** START Given passage **
[nfbmi-talk] Follow-up message About Kindle, etc and FCCFW: [Writers] CVAA Stuff

Fred Wurtzel f.wurtzel at att.net
Sat Feb 1 16:37:57 UTC 2014


Hello,

Here is some more information about what 1 guy is doing and his thoughts
about finding resources to fighting these kinds of cases. Just some food for
thought. 

Warm Regards,

Fred

-----Original Message-----
From: Writers [mailto:writers-bounces at explorations-in-creative-writing.com]
On Behalf Of Chris Hofstader
Sent: Saturday, February 01, 2014 9:32 AM
To: Explorations in Creative Writing
Subject: Re: [Writers] CVAA Stuff

Hi Lillian,

Eben Moglen, the attorney who has offered to help me, is doing so at no
charge. However, he's not a disability law specialist, he works on
intellectual property issues around concepts like software freedom, the
right to read, ending software patents and other sorts of things like that.
Thus, if a blind person needs legal help in these areas, he would certainly
consider helping or using his organization, SFLC, to do so. As far as I can
tell, Eben never charges for his legal work, he makes his money as a
professor, writer and the like and his efforts in the courtroom come as part
of being a professor at Columbia and not as a lawyer for hire.
** END Given passage **
** START Supplied data **
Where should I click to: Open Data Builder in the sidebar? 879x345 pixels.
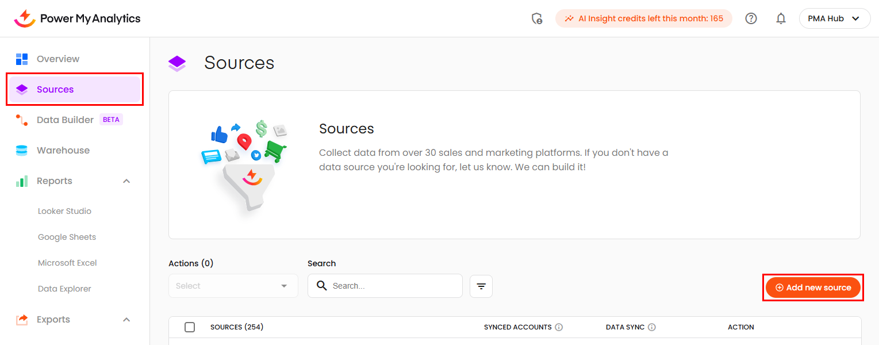tap(65, 120)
** END Supplied data **
» **Stated problem**:
Rewrite the email about legal help from "Thus, if a blind" to "lawyer for hire.", putting "court" in place of "courtroom". The data above isn't needed for this.

» **Exercise solution**:
Thus, if a blind person needs legal help in these areas, he would certainly
consider helping or using his organization, SFLC, to do so. As far as I can
tell, Eben never charges for his legal work, he makes his money as a
professor, writer and the like and his efforts in the court come as part
of being a professor at Columbia and not as a lawyer for hire.